Published on

Using Linode Object Store with Mastodon

Author

Mastodon, an ActivityPub implementation picking up most of the slack from Twitter, can use any S3-compatible object store for user-uploaded images/videos and caching media from other servers.

The mastodon.yshi.org server is running on Linode, and they have an S3-compatible object store, so I figured that would be better than hosting the media on the VM. In theory, Linode is backing up the buckets for me — and if somebody has cheaper disk, it’s easy enough to move it to another S3-compatible provider just by sync-ing the objects and updating the credentials in Mastodon’s .env.production file.

There were a couple oddities in setting it up, so by request, I am doing a blog post on how to make it work!

Assumptions & Prerequisites

The key assumption is you have a brand-new Mastodon server. I set this up from the get-go, so the first time it needed to write media was to the object store.

I don’t know anything about migrating from the filesystem to the object store. It looks like you could just copy everything under public/system, but I did not try this and cannot give you any good advice on it.

The second assumption is that you’ve set up the Linode object store by paying Linode a few dollars of money. For $5/m, you get 250 GB of storage across 50 million objects and a ton of bandwidth to serve stuff.

250 GB is adequate, at least to begin with. If you have a lot of users posting lots of images, you might need more — but cached media is what uses the most space. Mastodon aggressively caches avatars, link cards, and media from other servers in case they go down.

This should be pruned regularly since nobody is likely to look at month-old posts (and if they do, the media will be re-cached as needed).

Before the Twitter deal closed, my bucket was ~10 – 15 GB. Currently, it hangs out between 50 GB – 60 GB. We use the server a lot more now, and more people are posting more pictures.

Creating the Bucket with a CNAME

I created my bucket with a CNAME on it: mastomedia.yshi.org.
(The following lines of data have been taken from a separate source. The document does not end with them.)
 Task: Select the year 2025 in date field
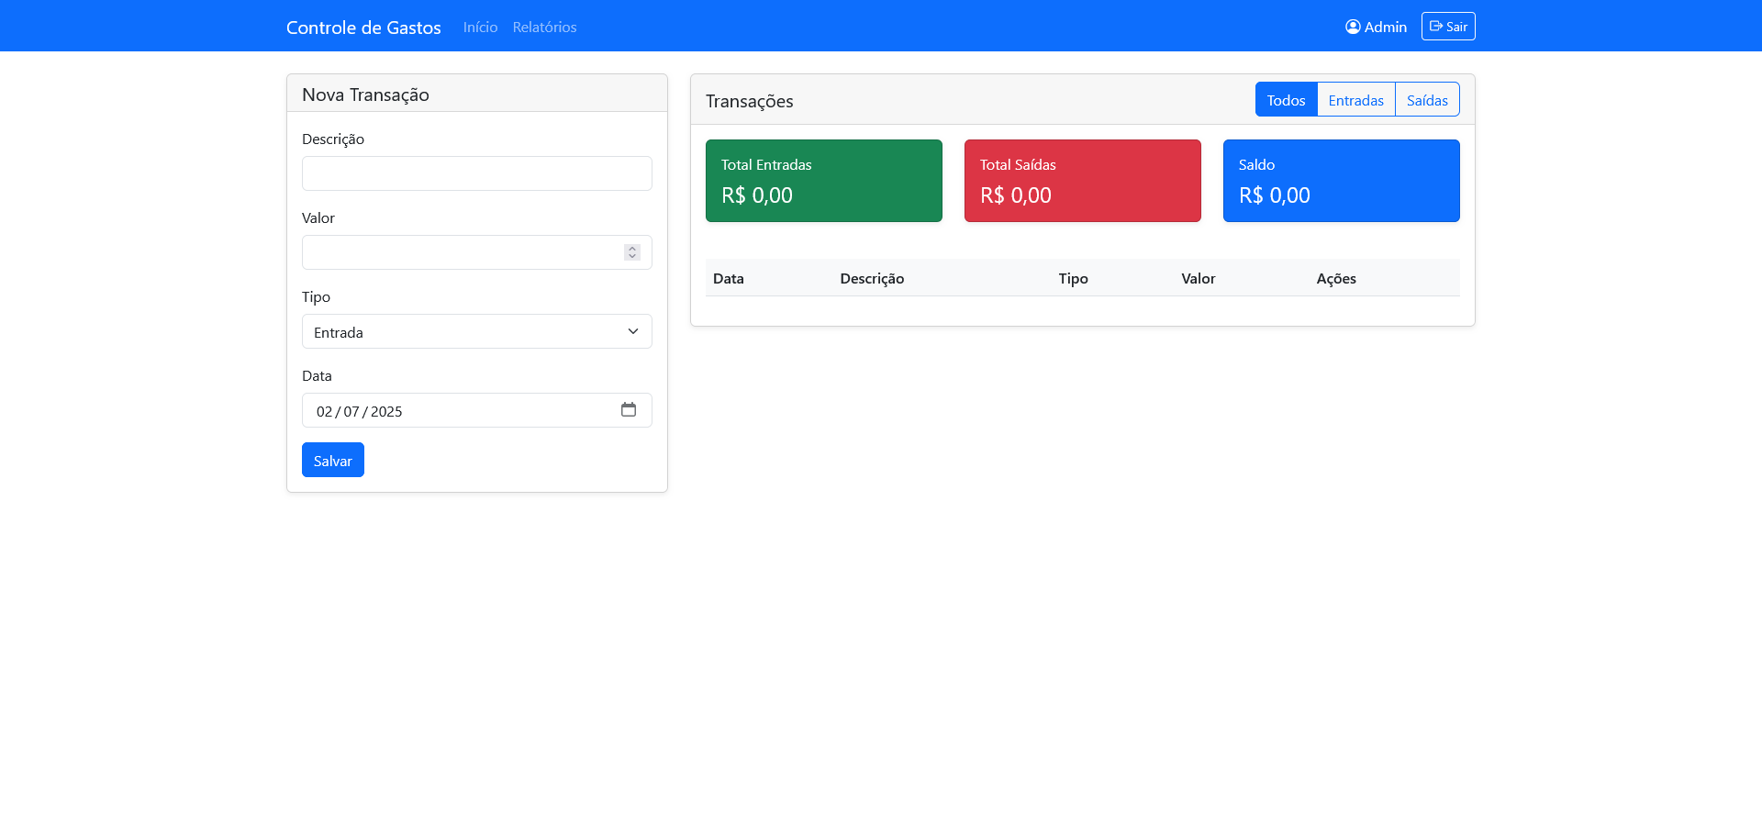coord(386,411)
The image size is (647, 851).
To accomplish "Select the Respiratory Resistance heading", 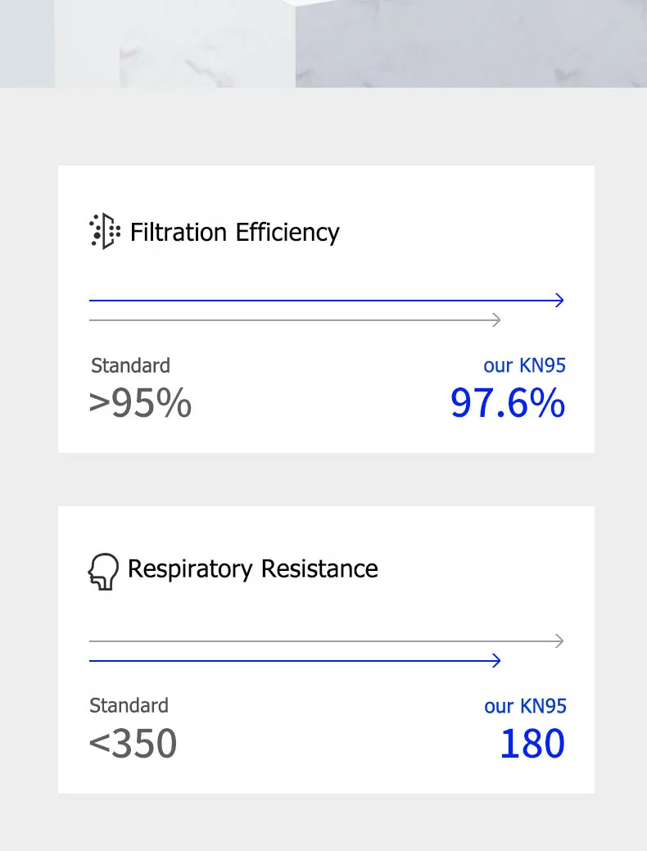I will point(252,569).
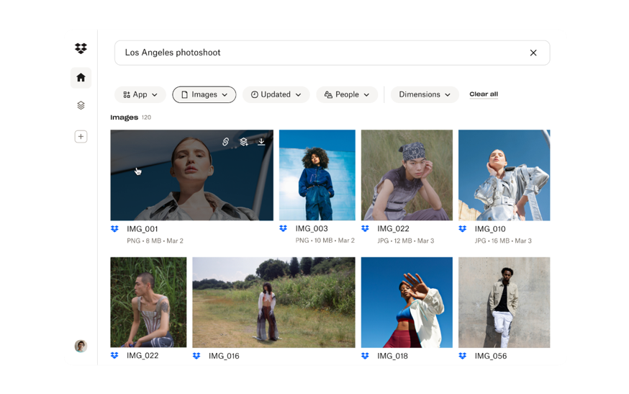Open the IMG_003 photo thumbnail
629x394 pixels.
(317, 175)
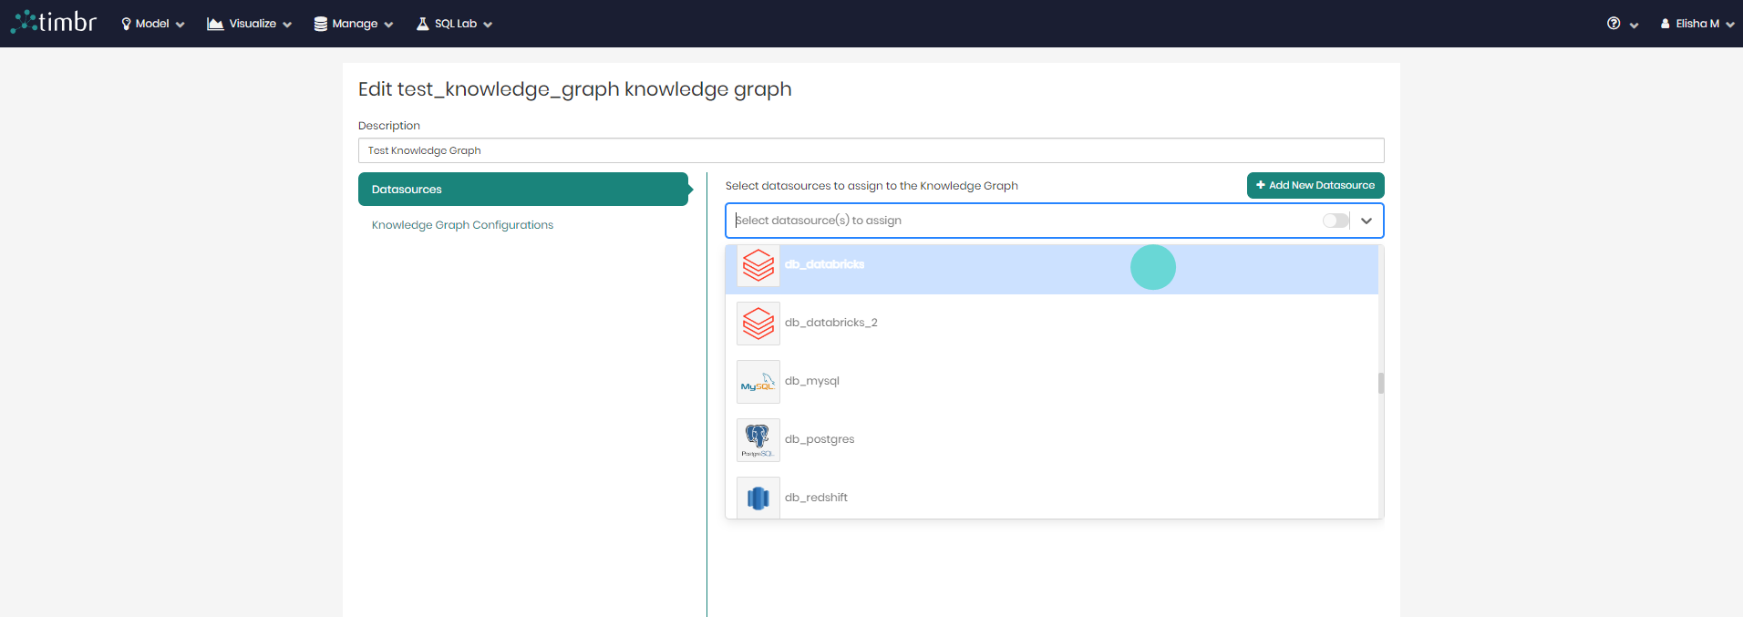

This is so it’s easy to move the bucket to another region (or service) in the future, without having to worry about any links breaking.

Linode has a guide on setting this up, but let me tell you the biggest caveat: you need to name the bucket what you’ll be CNAMEing it. I believe the failure mode for naming it incorrectly was that the TLS certificate wouldn’t work, so it wasn’t immediately obvious.

You should also create an access key in the Linode console. These will need to go into your .env.production file:

S3_ENABLED=true
S3_PROTOCOL=https

# Both should be your CNAME
S3_ALIAS_HOST=mastomedia.yshi.org
S3_BUCKET=mastomedia.yshi.org

# Set your region & regional API endpoint
S3_HOSTNAME=us-southeast-1.linodeobjects.com
S3_ENDPOINT=https://us-southeast-1.linodeobjects.com/

# The Linode Object Store access key & secret
AWS_ACCESS_KEY_ID=
AWS_SECRET_ACCESS_KEY=

The CNAME can then but put in DNS, with the target being the hostname shown underneath the bucket name:

Object Storage, showing a bucket named as mastomedia.yshi.org and the full hostname Linode assigns it

Caveat: This is what the Linode doc says to do, but my CNAME is actually pointing to us-southeast-1.linodeobjects.com, without my bucket name prepended. No idea why I did that, but it works. Might work for you too. 🤷

Add a Certificate

To serve the files over HTTPS, you will need to issue a certificate and keep it renewed. David Coles write a tool to do the necessary certbot dance with the bucket to prove ownership and then attach the certificate. This can be run from cron to keep the certificate up-to-date.

I cloned this and wrote a quick wrapper script to put in cron weekly, called object_storage_certbot.sh:

#!/bin/env sh

cd ~/mastomedia.yshi.org-certificate
PYTHONPATH=./acme-linode-objectstorage python3 -m acme_linode_objectstorage -k mastomedia.yshi.org.pem -C us-southeast-1 mastomedia.yshi.org

I have a LINODE_TOKEN environment variable set in the crontab with an API key. That is not the bucket’s access key; it’s an API key for my Linode account with just the Object Store scope.

LINODE_TOKEN=your-api-token-here
@daily /home/mastodon/mastomedia.yshi.org-certificate/object_storage_certbot.sh

It worked fine for a while, and then it stopped being able to renew randomly because Let’s Encrypt needed some CAA records added to DNS: issue CAA letsencrypt.org and issuewild CAA letsencrypt.org.

CAA records for Let's Encrypt for issue & issuewild

Finishing Up

At this point, make sure you made the changes to the .env.production file with the object store stuff and restart the Mastodon processes (web, streaming, sidekiq). You can test it by trying to post an image.

To enable pruning cached stuff, Administration -> Server Settings -> Content Retention and fill in the Media cache retention period setting.